→ **Selected text**:
────────
The different targeting sequences tested led to a distinctive gamut of mutations. The seven most effective vectors almost exclusively generated short deletions, whereas the lower efficiency vectors contained more insertions/SNPs (Additional file 2). Of the ten 07g14530 events, seven had insertions of one or more bases. These results suggest that the differences were determined by either the target sequence or the gRNA. Therefore, multiple targeting vectors may be needed for any potential target sequence, depending on the frequencies/types of mutations desired. Obtaining a greater variety of mutations may be desirable when the intent is to produce an allelic series.
The types of mutations between the hairy-root events and somatic embryos are consistent between chromosomal targets and between transformation methods. Within the ten 01g + 11gDDM1 hairy-root events, six contained an A insertion on chr1 at the same position. From those same ten events, five contained an A insertion on the homoeologous target on chr11 (Additional file 2). Each of the somatic-embryo events has the same A insertion for both chr1 and chr11, and in many cases, it is the most abundant read (Additional file 2). Given the consistent insertion pattern, it is tempting to speculate that there may be rules governing the types of mutations that are possible for a given target.
Evaluation of off-target modifications
One limitation of the CRISPR system is the potential for off-target modifications, i.e., the modification of sequences similar to the intended target sequence [13,36]. To determine the extent to which there may be off-target modifications, putative off-target sites were identified for the Glyma07g14530, DDM1, MET1, and miR1514 vectors. Each putative off-target site has two to six mismatches relative to the gRNA (Figure 3).
Two gRNAs created off-target mutations. The 11gDDM1 chr1 off target was modified in 2-13% of the sequenced reads, which is considerably lower than the indel frequency at the intended chr11 target (95-100%). When off-targeting occurred at miR1514 18g, there was a range of frequencies; 100%, 25%, and 5%. The 07g14530-15g and -17g off-target loci had indel frequencies of 2.8% and 2.2%, respectively. However, the increased indel frequencies were also observed in the Cas9 control, showing that they were due to sequencing errors caused by long stretches of T’s in the amplicons. These results indicate that while off-targeting does occur, at least for the tested gRNAs, it is not common, and was generally at a much lower frequency than at the intended target.
────────
→ **Dataset section**:
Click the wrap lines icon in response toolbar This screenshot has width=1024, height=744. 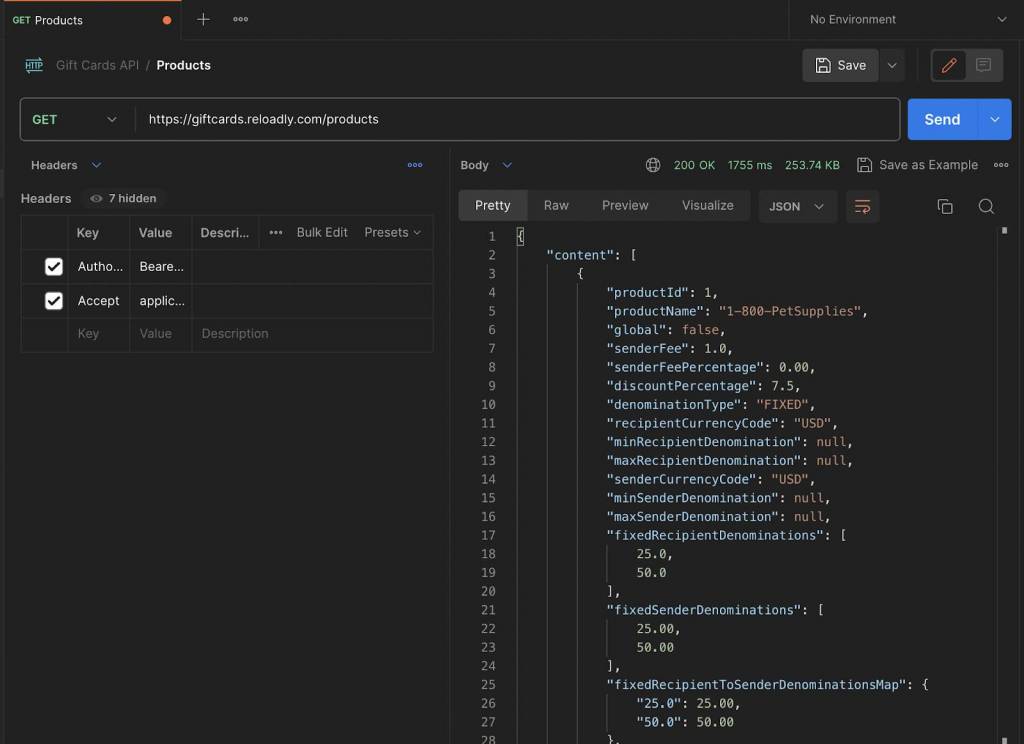pyautogui.click(x=862, y=206)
────────
→ **Work instruction 1**: In the selected text, what share of sequenced reads was modified at the 11gDDM1 chr1 off target?
→ **Work instruction 2**: Summarize the selected text in two sentences.
→ **Work instruction 3**: Reproduce the selected text between "The different targeting" and "an allelic series.", inclusive.

→ **Your solution 1**: 2-13% of the sequenced reads

→ **Your solution 2**: Different targeting sequences produced different kinds of mutations: the most effective vectors made mostly short deletions, and the same A insertion appeared consistently across chromosomal targets and transformation methods. Two gRNAs created off-target mutations, but off-targeting was uncommon and generally much less frequent than modification at the intended target.

→ **Your solution 3**:
The different targeting sequences tested led to a distinctive gamut of mutations. The seven most effective vectors almost exclusively generated short deletions, whereas the lower efficiency vectors contained more insertions/SNPs (Additional file 2). Of the ten 07g14530 events, seven had insertions of one or more bases. These results suggest that the differences were determined by either the target sequence or the gRNA. Therefore, multiple targeting vectors may be needed for any potential target sequence, depending on the frequencies/types of mutations desired. Obtaining a greater variety of mutations may be desirable when the intent is to produce an allelic series.